Nas últimas semanas, uma nova esperança na tensão da guerra tarifária surgiu: a mobilização de senadores americanos com um projeto de lei para tentar revogar o tarifaço. A proposta reuniu tanto membros do partido Democrata quanto Republicano sob a justificativa de que a manutenção das altas tarifas poderá elevar o preço dos alimentos e prejudicar a economia norte-americana – o preço do café no país, por exemplo, já subiu 21% em comparação com o mesmo mês de 2024.
Como o projeto tem caráter privilegiado, a proposta obrigatoriamente tem que ser votada, mas os democratas precisam conquistar os votos de pelo menos quatro republicanos, uma vez que o partido de Trump tem a maioria no Senado. Após isso, para que as tarifas sejam realmente derrubadas, a proposta ainda teria que passar pela Câmara, onde Trump também possui maioria.
REFLEXOS DO TARIFAÇO
US$ 300 milhões de queda na exportação de alimentos industrializados em agosto na comparação com julho.*
18,5% de queda nas exportações totais brasileiras aos Estados Unidos no mês de agosto em relação ao mesmo período no ano anterior.**
Açúcar e carne bovina entre os produtos mais afetados.

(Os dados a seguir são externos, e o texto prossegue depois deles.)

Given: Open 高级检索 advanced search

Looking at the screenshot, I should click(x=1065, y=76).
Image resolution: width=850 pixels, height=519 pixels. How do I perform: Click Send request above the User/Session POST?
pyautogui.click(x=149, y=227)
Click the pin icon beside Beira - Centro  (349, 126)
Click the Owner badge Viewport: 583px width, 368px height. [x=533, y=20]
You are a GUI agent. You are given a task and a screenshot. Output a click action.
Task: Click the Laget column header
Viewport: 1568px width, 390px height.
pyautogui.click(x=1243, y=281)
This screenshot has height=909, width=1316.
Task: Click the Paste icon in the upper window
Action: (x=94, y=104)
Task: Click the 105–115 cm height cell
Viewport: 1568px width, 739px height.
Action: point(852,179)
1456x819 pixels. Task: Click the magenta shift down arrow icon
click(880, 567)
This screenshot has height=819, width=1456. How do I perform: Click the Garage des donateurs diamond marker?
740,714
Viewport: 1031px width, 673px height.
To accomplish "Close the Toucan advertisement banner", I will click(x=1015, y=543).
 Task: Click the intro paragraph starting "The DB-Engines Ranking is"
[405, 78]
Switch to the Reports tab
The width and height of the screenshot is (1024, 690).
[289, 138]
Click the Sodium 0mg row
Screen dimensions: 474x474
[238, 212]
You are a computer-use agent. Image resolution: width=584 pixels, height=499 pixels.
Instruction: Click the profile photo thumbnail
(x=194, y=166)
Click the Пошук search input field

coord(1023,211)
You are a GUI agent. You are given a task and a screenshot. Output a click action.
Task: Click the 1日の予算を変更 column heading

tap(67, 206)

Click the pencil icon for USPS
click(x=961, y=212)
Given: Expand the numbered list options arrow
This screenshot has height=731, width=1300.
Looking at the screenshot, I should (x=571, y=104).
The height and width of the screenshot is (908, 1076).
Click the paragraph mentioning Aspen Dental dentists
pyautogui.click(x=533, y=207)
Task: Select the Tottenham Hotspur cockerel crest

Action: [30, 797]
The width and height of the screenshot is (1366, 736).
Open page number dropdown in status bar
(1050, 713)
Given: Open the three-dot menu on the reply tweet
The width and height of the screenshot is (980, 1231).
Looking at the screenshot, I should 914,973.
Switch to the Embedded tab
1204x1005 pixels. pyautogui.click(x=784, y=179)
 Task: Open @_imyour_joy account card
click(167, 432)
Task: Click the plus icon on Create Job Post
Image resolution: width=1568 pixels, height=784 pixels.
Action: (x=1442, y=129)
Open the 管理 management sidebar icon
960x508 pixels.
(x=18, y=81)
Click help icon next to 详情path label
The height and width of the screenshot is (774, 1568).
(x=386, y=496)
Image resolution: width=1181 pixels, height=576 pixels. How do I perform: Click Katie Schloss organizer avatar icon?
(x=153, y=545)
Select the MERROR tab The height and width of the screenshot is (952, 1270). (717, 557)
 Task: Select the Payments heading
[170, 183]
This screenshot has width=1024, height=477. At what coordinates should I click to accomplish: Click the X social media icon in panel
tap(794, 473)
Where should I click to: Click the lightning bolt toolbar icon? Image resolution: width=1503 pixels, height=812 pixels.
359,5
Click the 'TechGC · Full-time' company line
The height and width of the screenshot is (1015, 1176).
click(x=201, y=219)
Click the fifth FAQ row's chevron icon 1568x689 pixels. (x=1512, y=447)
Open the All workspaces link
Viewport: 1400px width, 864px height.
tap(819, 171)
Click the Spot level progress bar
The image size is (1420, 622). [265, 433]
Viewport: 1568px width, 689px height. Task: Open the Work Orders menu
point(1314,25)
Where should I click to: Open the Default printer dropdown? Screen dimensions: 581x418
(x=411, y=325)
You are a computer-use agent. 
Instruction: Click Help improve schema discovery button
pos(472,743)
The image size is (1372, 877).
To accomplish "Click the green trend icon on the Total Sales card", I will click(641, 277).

China aumentou 29,9% as compras do Brasil, absorvendo parte do que teria os EUA como destino.*
Governo do Brasil anunciou um plano de contingência de R$ 30 milhões em créditos para os setores mais atingidos.
*Fonte: Associação Brasileira da Indústria de Alimentos (ABIA)
**Fonte: Secretaria de Comércio Exterior do Ministério do Desenvolvimento, Indústria, Comércio e Serviços (MDIC).